> [Request a]
Answer the following questions about the thread on operator precedence.
(i) What output does the original poster report for the line `puts false or true`?
(ii) According to the reply, what value does puts return?
(iii) What output does the reply show after running `p result`?

━━━ Source excerpt ━━━

Newbie Question on Operator Precedence?

I need your help to understand the output of this program.

puts false or true #----> output is false. OR does not get evaluated?

if false or true
then puts 'then' #----> output is 'then'. OR gets evaluated!
else puts 'else'
end

What's the reason? Thanks for all the help, in advance.

ZT

Z T wrote:

What's the reason?

The line:

puts false or true

is equivalent to:

(puts false) or true

puts returns nil, so that statement is equivalent to:

nil or true

which evaluates to:

false or true

and the result of that is true--but since you didn't save the result in
a variable, it is discarded. Try this:

result = (puts false) or true
p result

--output:--
nil

That result may also be surprising. That's because the statement:

result = (puts false) or true

is equivalent to

(result = (puts false)) or true

puts returns nil, which gets assigned to result, and the statement
becomes:

result or true

which is equivalent to:

nil or true

which is equivalent to:

false or true

which evaluates to true--but since the result isn't stored anywhere, it
is discarded.

━━━ Data for the task ━━━

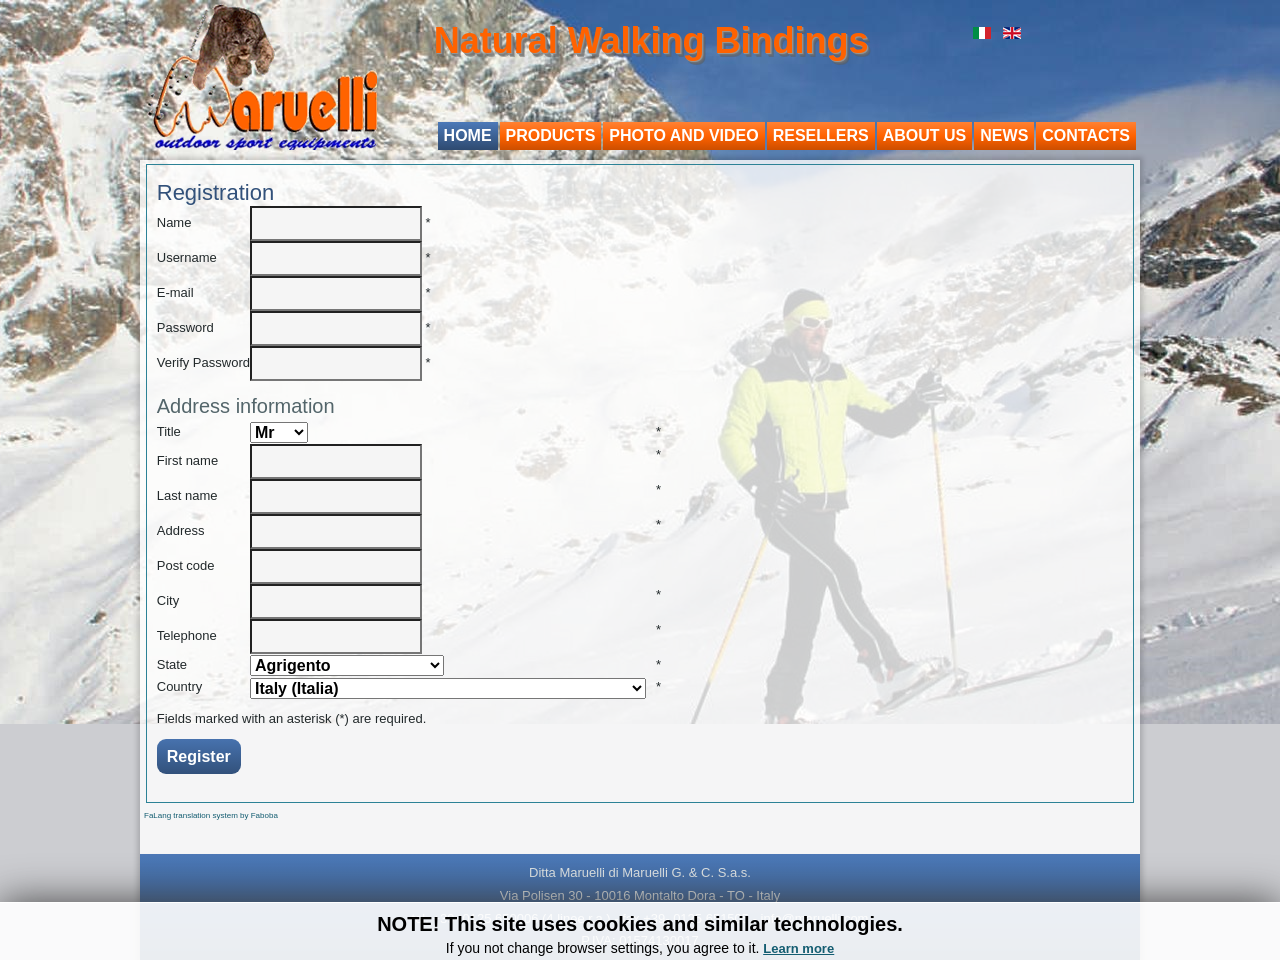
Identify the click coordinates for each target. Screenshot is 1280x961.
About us (925, 135)
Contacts (1086, 135)
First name (187, 460)
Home (468, 135)
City (168, 600)
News (1004, 135)
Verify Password (203, 362)
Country (180, 686)
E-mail (175, 292)
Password (185, 327)
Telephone (187, 635)
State (172, 664)
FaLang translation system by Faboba (211, 815)
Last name (187, 495)
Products (551, 135)
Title (169, 431)
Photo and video (683, 135)
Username (187, 257)
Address (181, 530)
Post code (186, 565)
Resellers (821, 135)
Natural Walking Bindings (651, 40)
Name (174, 222)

━━━

> [Request b] Reproduce word for word the entries from the line containing "Verify Password (203, 362)" through the last line of the entries, inclusive.

> [Written reply a]
(i) false
(ii) nil
(iii) nil

> [Written reply b]
Verify Password (203, 362)
Country (180, 686)
E-mail (175, 292)
Password (185, 327)
Telephone (187, 635)
State (172, 664)
FaLang translation system by Faboba (211, 815)
Last name (187, 495)
Products (551, 135)
Title (169, 431)
Photo and video (683, 135)
Username (187, 257)
Address (181, 530)
Post code (186, 565)
Resellers (821, 135)
Natural Walking Bindings (651, 40)
Name (174, 222)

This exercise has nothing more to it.